Welcome to ML Using Python (MLUP-101) Session 11! In this session, we will be discussing the concept of regularization in machine learning, specifically focusing on the L1 and L2 regularization methods. Regularization is a technique used to prevent overfitting in machine learning models by adding a penalty term to the loss function. This penalty term discourages the model from learning complex patterns that may not generalize well to new, unseen data.
L1 and L2 regularization are two common methods used in machine learning to prevent overfitting. L1 regularization adds a penalty term equal to the absolute values of the model weights, while L2 regularization adds a penalty term equal to the squared values of the model weights. In this tutorial, we will walk through the implementation of L1 and L2 regularization in Python using the scikit-learn library.
To begin, make sure you have the scikit-learn library installed in your Python environment. You can install it using pip by running the following command:
pip install scikit-learn
Next, we will import the necessary libraries and load a sample dataset for demonstration purposes. In this tutorial, we will use the breast cancer dataset from scikit-learn, which is a commonly used dataset for classification tasks. Here’s how you can load the dataset and split it into training and testing sets:
from sklearn.datasets import load_breast_cancer
from sklearn.model_selection import train_test_split
data = load_breast_cancer()
X = data.data
y = data.target
X_train, X_test, y_train, y_test = train_test_split(X, y, test_size=0.2, random_state=42)
Now that we have our data loaded and split into training and testing sets, we can proceed to implement L1 and L2 regularization in our machine learning model. We will use the LogisticRegression class from scikit-learn, which allows us to specify the penalty term for regularization. Here’s how you can create a logistic regression model with L1 regularization:
from sklearn.linear_model import LogisticRegression
model_l1 = LogisticRegression(penalty='l1', solver='liblinear')

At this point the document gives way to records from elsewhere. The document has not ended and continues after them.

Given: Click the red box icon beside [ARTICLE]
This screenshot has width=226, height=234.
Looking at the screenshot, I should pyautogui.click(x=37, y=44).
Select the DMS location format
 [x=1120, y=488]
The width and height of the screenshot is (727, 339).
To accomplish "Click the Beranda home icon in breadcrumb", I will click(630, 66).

model_l1.fit(X_train, y_train)
Similarly, you can create a logistic regression model with L2 regularization by setting the penalty parameter to ‘l2’:
model_l2 = LogisticRegression(penalty='l2')
model_l2.fit(X_train, y_train)
Once you have trained your models with L1 and L2 regularization, you can evaluate their performance on the test set by calculating the accuracy score. Here’s how you can do this:
from sklearn.metrics import accuracy_score
y_pred_l1 = model_l1.predict(X_test)
accuracy_l1 = accuracy_score(y_test, y_pred_l1)
y_pred_l2 = model_l2.predict(X_test)
accuracy_l2 = accuracy_score(y_test, y_pred_l2)
print('Accuracy with L1 regularization:', accuracy_l1)
print('Accuracy with L2 regularization:', accuracy_l2)
By comparing the accuracies of the models with L1 and L2 regularization, you can determine which method works better for your dataset. Keep in mind that the choice between L1 and L2 regularization often depends on the nature of the problem and the amount of sparsity you want in the model.
In conclusion, L1 and L2 regularization are important techniques in machine learning for preventing overfitting and improving the generalization of models. In this tutorial, we have demonstrated how to implement L1 and L2 regularization in Python using the scikit-learn library. Feel free to experiment with different parameters and datasets to further explore the benefits of regularization in machine learning.
Thank you for joining ML Using Python (MLUP-101) Session 11, and happy modeling!